I doubt it's related to the state the command stream was in when flush was called. Instead it seems more likely that the call to GenSyncTokenCHROMIUM, which implied a synchronous IPC, was both flushing the command stream and causing enough back-pressure on the renderer process to avoid swamping the GPU.

What if you put in the call to gl_->DescheduleUntilFinishedCHROMIUM() (in DrawingBuffer::FinishPrepareTextureMailboxGpu) which is currently only enabled on macOS. Does that help with the stuttering? That was necessary as a back-pressure mechanism on integrated GPUs in particular.

I can experiment more, but I suspect the current location for MacOS may be
too late since it looks as if the new texture is in a state where the GPU
can start rendering it. Assuming my hypothesis is right, we do want to wait
"in the middle" and not atomically. The point of "deschedule until
finished" would be to allow previous work to finish before bundling up a
new FBO texture for the GPU to work on. But I don't know how deep the
pipeline overlap is in the non-VR case.

Another problem is that part of the previous frame's work we want to wait
for in the VR case is in an unrelated context that the GPU process doesn't
know about, so it can't fence it right unless it has a cross process fence
(which we are looking into, was discussing this with reveman@ today).
One more thing, I think the issue isn't swamping the GPU as such, in the VR
case at least it's scheduling outstanding work in a bad order. I suspect
that the GPU driver treats a renderable FBO as high priority since it's
usually used as input for further rendering steps, not realizing that it's
for a future frame and is making the previous frame late. But that's
guesswork at this point.
For background, I'm assuming that integrated GPU scheduling is similar to
this Mali documentation:
https://community.arm.com/graphics/b/blog/posts/mali-performance-2-how-to-correctly-handle-framebuffers
. I think I saw similar notes for Adreno that unbinding an FBO is a signal
to start rendering. But this is not well documented and appears very
implementation dependent.
######
● Directive 1
Decide whether each statement agrees with the GPU scheduling thread, answering yes or no and quoting the deciding words: (a) The call to DescheduleUntilFinishedCHROMIUM is currently enabled only on macOS. (b) The writer is certain that the GPU driver treats a renderable FBO as high priority. (c) The writer describes integrated GPU scheduling as well documented.
● Directive 2
According to the GPU scheduling thread, in which function is the call to gl_->DescheduleUntilFinishedCHROMIUM() placed?
Answer using only the GPU scheduling thread above.
######
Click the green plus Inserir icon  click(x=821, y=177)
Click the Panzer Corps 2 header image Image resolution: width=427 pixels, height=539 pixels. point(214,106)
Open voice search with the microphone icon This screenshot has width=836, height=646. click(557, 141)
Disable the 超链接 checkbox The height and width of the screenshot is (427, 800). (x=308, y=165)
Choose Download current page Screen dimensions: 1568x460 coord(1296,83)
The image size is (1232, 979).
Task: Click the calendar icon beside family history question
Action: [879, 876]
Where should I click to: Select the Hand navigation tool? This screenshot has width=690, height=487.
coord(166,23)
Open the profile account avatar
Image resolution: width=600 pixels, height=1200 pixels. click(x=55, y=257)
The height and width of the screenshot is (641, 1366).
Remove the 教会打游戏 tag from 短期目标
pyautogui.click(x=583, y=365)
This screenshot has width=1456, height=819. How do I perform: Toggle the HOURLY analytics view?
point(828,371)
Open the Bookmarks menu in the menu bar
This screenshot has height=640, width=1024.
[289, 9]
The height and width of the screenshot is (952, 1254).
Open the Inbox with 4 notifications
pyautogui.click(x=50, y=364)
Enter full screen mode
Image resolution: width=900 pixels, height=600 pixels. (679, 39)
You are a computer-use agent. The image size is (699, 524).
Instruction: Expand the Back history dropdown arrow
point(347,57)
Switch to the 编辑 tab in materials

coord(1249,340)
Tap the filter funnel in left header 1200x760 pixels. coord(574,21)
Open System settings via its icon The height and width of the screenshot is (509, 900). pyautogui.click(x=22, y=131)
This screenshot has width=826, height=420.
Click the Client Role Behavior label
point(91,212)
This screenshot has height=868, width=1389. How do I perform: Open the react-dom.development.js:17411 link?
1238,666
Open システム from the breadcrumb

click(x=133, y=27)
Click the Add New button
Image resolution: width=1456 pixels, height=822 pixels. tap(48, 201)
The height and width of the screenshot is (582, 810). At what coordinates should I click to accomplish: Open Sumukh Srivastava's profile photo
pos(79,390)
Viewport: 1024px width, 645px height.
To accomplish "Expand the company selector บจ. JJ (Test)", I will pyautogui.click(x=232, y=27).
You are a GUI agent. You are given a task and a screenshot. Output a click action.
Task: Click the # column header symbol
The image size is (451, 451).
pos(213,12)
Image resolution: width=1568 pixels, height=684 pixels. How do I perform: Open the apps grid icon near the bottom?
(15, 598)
######
● Task answer 1
(a) Yes: "which is currently only enabled on macOS"
(b) No: "But that's guesswork at this point."
(c) No: "But this is not well documented and appears very implementation dependent."

● Task answer 2
DrawingBuffer::FinishPrepareTextureMailboxGpu